--- START PROVIDED MATERIAL ---

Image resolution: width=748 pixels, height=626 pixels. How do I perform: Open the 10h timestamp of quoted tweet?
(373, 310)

--- END PROVIDED MATERIAL ---
--- START PROVIDED MATERIAL ---

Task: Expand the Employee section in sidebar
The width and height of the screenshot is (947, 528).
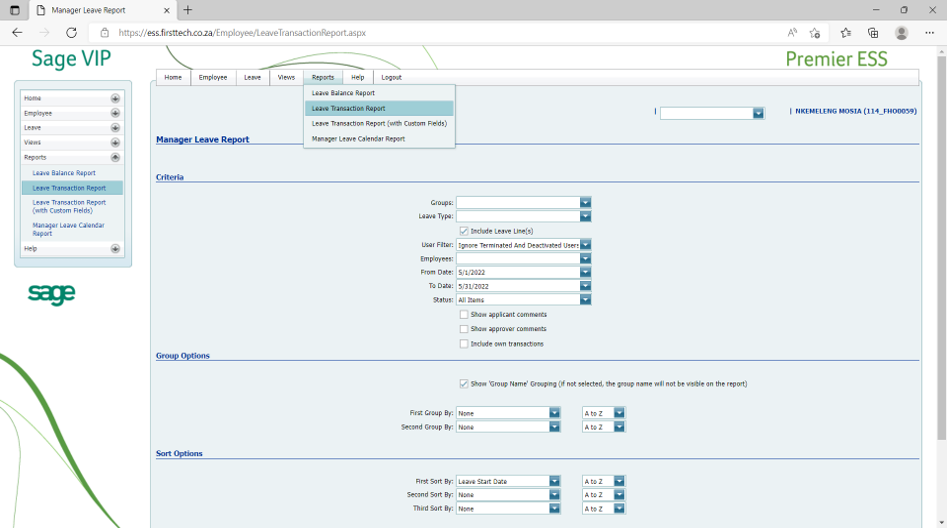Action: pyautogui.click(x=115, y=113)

--- END PROVIDED MATERIAL ---

■ DESCRIPTION OF THE TASK
Rewrite the material starting with the line with "Task: Expand the Employee section in sidebar" and going on through the line with "Action: pyautogui.click(x=115, y=113)", swapping "sidebar" for "side menu" and keeping everything else the same. Leave out the pictures and give back only those lines.

■ ANSWER TO THIS PROBLEM
Task: Expand the Employee section in side menu
The width and height of the screenshot is (947, 528).
Action: pyautogui.click(x=115, y=113)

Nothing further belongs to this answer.